__The problem__.
Print every entry exactly as written.

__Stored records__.
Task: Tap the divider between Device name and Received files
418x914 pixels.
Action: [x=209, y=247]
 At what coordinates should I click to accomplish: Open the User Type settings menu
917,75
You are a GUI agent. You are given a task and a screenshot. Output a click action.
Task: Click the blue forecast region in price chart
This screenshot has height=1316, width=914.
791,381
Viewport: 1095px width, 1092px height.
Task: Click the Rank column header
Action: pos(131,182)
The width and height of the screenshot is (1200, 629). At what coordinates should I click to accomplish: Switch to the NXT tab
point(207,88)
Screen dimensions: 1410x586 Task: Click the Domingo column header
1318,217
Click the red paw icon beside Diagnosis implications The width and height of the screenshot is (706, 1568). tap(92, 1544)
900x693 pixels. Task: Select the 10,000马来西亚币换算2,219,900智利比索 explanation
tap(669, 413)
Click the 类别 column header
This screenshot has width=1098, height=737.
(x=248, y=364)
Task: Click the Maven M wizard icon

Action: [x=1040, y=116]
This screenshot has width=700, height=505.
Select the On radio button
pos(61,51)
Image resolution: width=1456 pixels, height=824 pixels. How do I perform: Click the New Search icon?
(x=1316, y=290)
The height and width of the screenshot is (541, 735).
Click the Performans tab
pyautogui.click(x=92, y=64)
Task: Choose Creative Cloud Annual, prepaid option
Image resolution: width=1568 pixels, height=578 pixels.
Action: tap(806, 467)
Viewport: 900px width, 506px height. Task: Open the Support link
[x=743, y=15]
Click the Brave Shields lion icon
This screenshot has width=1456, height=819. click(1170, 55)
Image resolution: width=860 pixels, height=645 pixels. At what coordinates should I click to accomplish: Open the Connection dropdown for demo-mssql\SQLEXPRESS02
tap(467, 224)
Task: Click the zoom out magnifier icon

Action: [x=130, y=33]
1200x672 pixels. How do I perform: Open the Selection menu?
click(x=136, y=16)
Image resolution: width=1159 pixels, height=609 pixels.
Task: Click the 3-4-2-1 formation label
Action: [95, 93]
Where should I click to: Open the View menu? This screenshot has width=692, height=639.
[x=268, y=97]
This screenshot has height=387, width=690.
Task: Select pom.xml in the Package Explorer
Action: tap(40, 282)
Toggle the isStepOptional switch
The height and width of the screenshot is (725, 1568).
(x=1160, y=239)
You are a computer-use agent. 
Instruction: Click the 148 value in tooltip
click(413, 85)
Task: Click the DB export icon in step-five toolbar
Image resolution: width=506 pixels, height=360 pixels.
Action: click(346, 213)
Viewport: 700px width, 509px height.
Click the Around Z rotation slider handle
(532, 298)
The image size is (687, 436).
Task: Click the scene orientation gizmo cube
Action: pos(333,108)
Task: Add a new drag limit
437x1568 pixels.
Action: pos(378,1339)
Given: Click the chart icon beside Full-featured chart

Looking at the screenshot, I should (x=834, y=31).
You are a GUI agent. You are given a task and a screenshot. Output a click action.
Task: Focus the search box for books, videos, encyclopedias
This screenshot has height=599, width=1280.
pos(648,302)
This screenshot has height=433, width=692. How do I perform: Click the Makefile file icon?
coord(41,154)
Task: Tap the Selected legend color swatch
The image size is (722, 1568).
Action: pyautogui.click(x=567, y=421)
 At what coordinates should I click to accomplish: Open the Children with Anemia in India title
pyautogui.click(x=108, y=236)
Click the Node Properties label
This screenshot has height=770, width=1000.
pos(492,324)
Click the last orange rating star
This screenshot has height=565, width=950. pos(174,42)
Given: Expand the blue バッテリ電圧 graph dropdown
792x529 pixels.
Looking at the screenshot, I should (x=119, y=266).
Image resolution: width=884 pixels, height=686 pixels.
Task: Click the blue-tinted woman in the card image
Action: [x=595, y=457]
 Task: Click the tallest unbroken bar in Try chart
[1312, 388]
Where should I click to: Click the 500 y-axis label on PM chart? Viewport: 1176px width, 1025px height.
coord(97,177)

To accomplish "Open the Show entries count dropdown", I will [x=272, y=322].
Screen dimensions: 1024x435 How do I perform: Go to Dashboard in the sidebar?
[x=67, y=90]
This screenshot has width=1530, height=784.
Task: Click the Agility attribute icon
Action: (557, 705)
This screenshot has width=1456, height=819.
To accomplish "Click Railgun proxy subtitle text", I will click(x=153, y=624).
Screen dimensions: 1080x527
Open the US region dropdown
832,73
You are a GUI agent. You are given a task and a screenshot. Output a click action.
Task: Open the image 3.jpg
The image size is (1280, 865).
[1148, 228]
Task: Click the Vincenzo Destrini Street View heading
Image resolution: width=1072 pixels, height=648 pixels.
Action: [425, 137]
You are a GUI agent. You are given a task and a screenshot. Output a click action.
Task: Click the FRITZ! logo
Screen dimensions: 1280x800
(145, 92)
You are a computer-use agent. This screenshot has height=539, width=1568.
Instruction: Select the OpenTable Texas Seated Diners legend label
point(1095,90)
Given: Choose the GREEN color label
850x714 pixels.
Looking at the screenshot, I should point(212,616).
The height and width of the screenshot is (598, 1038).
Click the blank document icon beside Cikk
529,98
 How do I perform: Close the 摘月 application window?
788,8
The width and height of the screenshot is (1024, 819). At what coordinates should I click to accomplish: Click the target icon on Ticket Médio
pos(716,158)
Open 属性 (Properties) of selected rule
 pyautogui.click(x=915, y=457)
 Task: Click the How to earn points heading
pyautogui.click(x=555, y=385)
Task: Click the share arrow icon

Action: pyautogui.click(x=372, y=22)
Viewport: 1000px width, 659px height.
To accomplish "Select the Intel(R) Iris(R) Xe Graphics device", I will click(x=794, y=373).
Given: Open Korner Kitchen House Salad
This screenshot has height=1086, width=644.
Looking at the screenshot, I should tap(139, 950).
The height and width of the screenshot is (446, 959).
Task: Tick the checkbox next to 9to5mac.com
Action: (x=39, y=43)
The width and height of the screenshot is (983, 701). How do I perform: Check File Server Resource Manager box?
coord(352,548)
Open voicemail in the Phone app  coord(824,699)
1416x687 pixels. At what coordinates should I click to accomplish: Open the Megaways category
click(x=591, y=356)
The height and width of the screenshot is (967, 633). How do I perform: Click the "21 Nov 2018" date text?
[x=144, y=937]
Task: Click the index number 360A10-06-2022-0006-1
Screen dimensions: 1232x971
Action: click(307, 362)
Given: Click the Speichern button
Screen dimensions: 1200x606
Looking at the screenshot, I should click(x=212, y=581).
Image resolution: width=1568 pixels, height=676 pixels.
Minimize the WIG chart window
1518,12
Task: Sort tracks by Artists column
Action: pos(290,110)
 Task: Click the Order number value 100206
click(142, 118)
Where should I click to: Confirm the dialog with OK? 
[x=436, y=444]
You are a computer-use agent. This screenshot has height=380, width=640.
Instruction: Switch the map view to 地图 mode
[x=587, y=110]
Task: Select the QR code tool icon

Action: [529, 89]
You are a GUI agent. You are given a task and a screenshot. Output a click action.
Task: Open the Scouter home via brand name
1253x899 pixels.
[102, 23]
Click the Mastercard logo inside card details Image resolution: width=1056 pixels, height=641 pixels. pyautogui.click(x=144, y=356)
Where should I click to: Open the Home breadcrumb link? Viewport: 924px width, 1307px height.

__Task solution__.
Task: Tap the divider between Device name and Received files
418x914 pixels.
Action: [x=209, y=247]
 At what coordinates should I click to accomplish: Open the User Type settings menu
917,75
You are a GUI agent. You are given a task and a screenshot. Output a click action.
Task: Click the blue forecast region in price chart
This screenshot has height=1316, width=914.
791,381
Viewport: 1095px width, 1092px height.
Task: Click the Rank column header
Action: pos(131,182)
The width and height of the screenshot is (1200, 629). At what coordinates should I click to accomplish: Switch to the NXT tab
point(207,88)
Screen dimensions: 1410x586 Task: Click the Domingo column header
1318,217
Click the red paw icon beside Diagnosis implications The width and height of the screenshot is (706, 1568). tap(92, 1544)
900x693 pixels. Task: Select the 10,000马来西亚币换算2,219,900智利比索 explanation
tap(669, 413)
Click the 类别 column header
This screenshot has width=1098, height=737.
(x=248, y=364)
Task: Click the Maven M wizard icon

Action: [x=1040, y=116]
This screenshot has width=700, height=505.
Select the On radio button
pos(61,51)
Image resolution: width=1456 pixels, height=824 pixels. How do I perform: Click the New Search icon?
(x=1316, y=290)
The height and width of the screenshot is (541, 735).
Click the Performans tab
pyautogui.click(x=92, y=64)
Task: Choose Creative Cloud Annual, prepaid option
Image resolution: width=1568 pixels, height=578 pixels.
Action: tap(806, 467)
Viewport: 900px width, 506px height. Task: Open the Support link
[x=743, y=15]
Click the Brave Shields lion icon
This screenshot has width=1456, height=819. click(1170, 55)
Image resolution: width=860 pixels, height=645 pixels. At what coordinates should I click to accomplish: Open the Connection dropdown for demo-mssql\SQLEXPRESS02
tap(467, 224)
Task: Click the zoom out magnifier icon

Action: [x=130, y=33]
1200x672 pixels. How do I perform: Open the Selection menu?
click(x=136, y=16)
Image resolution: width=1159 pixels, height=609 pixels.
Task: Click the 3-4-2-1 formation label
Action: [95, 93]
Where should I click to: Open the View menu? This screenshot has width=692, height=639.
[x=268, y=97]
This screenshot has height=387, width=690.
Task: Select pom.xml in the Package Explorer
Action: tap(40, 282)
Toggle the isStepOptional switch
The height and width of the screenshot is (725, 1568).
(x=1160, y=239)
You are a computer-use agent. 
Instruction: Click the 148 value in tooltip
click(413, 85)
Task: Click the DB export icon in step-five toolbar
Image resolution: width=506 pixels, height=360 pixels.
Action: click(346, 213)
Viewport: 700px width, 509px height.
Click the Around Z rotation slider handle
(532, 298)
The image size is (687, 436).
Task: Click the scene orientation gizmo cube
Action: pos(333,108)
Task: Add a new drag limit
437x1568 pixels.
Action: pos(378,1339)
Given: Click the chart icon beside Full-featured chart

Looking at the screenshot, I should (x=834, y=31).
You are a GUI agent. You are given a task and a screenshot. Output a click action.
Task: Focus the search box for books, videos, encyclopedias
This screenshot has height=599, width=1280.
pos(648,302)
This screenshot has height=433, width=692. How do I perform: Click the Makefile file icon?
coord(41,154)
Task: Tap the Selected legend color swatch
The image size is (722, 1568).
Action: pyautogui.click(x=567, y=421)
 At what coordinates should I click to accomplish: Open the Children with Anemia in India title
pyautogui.click(x=108, y=236)
Click the Node Properties label
This screenshot has height=770, width=1000.
pos(492,324)
Click the last orange rating star
This screenshot has height=565, width=950. pos(174,42)
Given: Expand the blue バッテリ電圧 graph dropdown
792x529 pixels.
Looking at the screenshot, I should (x=119, y=266).
Image resolution: width=884 pixels, height=686 pixels.
Task: Click the blue-tinted woman in the card image
Action: [x=595, y=457]
 Task: Click the tallest unbroken bar in Try chart
[1312, 388]
Where should I click to: Click the 500 y-axis label on PM chart? Viewport: 1176px width, 1025px height.
coord(97,177)

To accomplish "Open the Show entries count dropdown", I will [x=272, y=322].
Screen dimensions: 1024x435 How do I perform: Go to Dashboard in the sidebar?
[x=67, y=90]
This screenshot has width=1530, height=784.
Task: Click the Agility attribute icon
Action: (557, 705)
This screenshot has width=1456, height=819.
To accomplish "Click Railgun proxy subtitle text", I will click(x=153, y=624).
Screen dimensions: 1080x527
Open the US region dropdown
832,73
You are a GUI agent. You are given a task and a screenshot. Output a click action.
Task: Open the image 3.jpg
The image size is (1280, 865).
[1148, 228]
Task: Click the Vincenzo Destrini Street View heading
Image resolution: width=1072 pixels, height=648 pixels.
Action: [425, 137]
You are a GUI agent. You are given a task and a screenshot. Output a click action.
Task: Click the FRITZ! logo
Screen dimensions: 1280x800
(145, 92)
You are a computer-use agent. This screenshot has height=539, width=1568.
Instruction: Select the OpenTable Texas Seated Diners legend label
point(1095,90)
Given: Choose the GREEN color label
850x714 pixels.
Looking at the screenshot, I should point(212,616).
The height and width of the screenshot is (598, 1038).
Click the blank document icon beside Cikk
529,98
 How do I perform: Close the 摘月 application window?
788,8
The width and height of the screenshot is (1024, 819). At what coordinates should I click to accomplish: Click the target icon on Ticket Médio
pos(716,158)
Open 属性 (Properties) of selected rule
 pyautogui.click(x=915, y=457)
 Task: Click the How to earn points heading
pyautogui.click(x=555, y=385)
Task: Click the share arrow icon

Action: pyautogui.click(x=372, y=22)
Viewport: 1000px width, 659px height.
To accomplish "Select the Intel(R) Iris(R) Xe Graphics device", I will click(x=794, y=373).
Given: Open Korner Kitchen House Salad
This screenshot has height=1086, width=644.
Looking at the screenshot, I should tap(139, 950).
The height and width of the screenshot is (446, 959).
Task: Tick the checkbox next to 9to5mac.com
Action: (x=39, y=43)
The width and height of the screenshot is (983, 701). How do I perform: Check File Server Resource Manager box?
coord(352,548)
Open voicemail in the Phone app  coord(824,699)
1416x687 pixels. At what coordinates should I click to accomplish: Open the Megaways category
click(x=591, y=356)
The height and width of the screenshot is (967, 633). How do I perform: Click the "21 Nov 2018" date text?
[x=144, y=937]
Task: Click the index number 360A10-06-2022-0006-1
Screen dimensions: 1232x971
Action: click(307, 362)
Given: Click the Speichern button
Screen dimensions: 1200x606
Looking at the screenshot, I should click(x=212, y=581).
Image resolution: width=1568 pixels, height=676 pixels.
Minimize the WIG chart window
1518,12
Task: Sort tracks by Artists column
Action: pos(290,110)
 Task: Click the Order number value 100206
click(142, 118)
Where should I click to: Confirm the dialog with OK? 
[x=436, y=444]
You are a computer-use agent. This screenshot has height=380, width=640.
Instruction: Switch the map view to 地图 mode
[x=587, y=110]
Task: Select the QR code tool icon

Action: [529, 89]
You are a GUI agent. You are given a task and a screenshot. Output a click action.
Task: Open the Scouter home via brand name
1253x899 pixels.
[102, 23]
Click the Mastercard logo inside card details Image resolution: width=1056 pixels, height=641 pixels. pyautogui.click(x=144, y=356)
Where should I click to: Open the Home breadcrumb link? Viewport: 924px width, 1307px height.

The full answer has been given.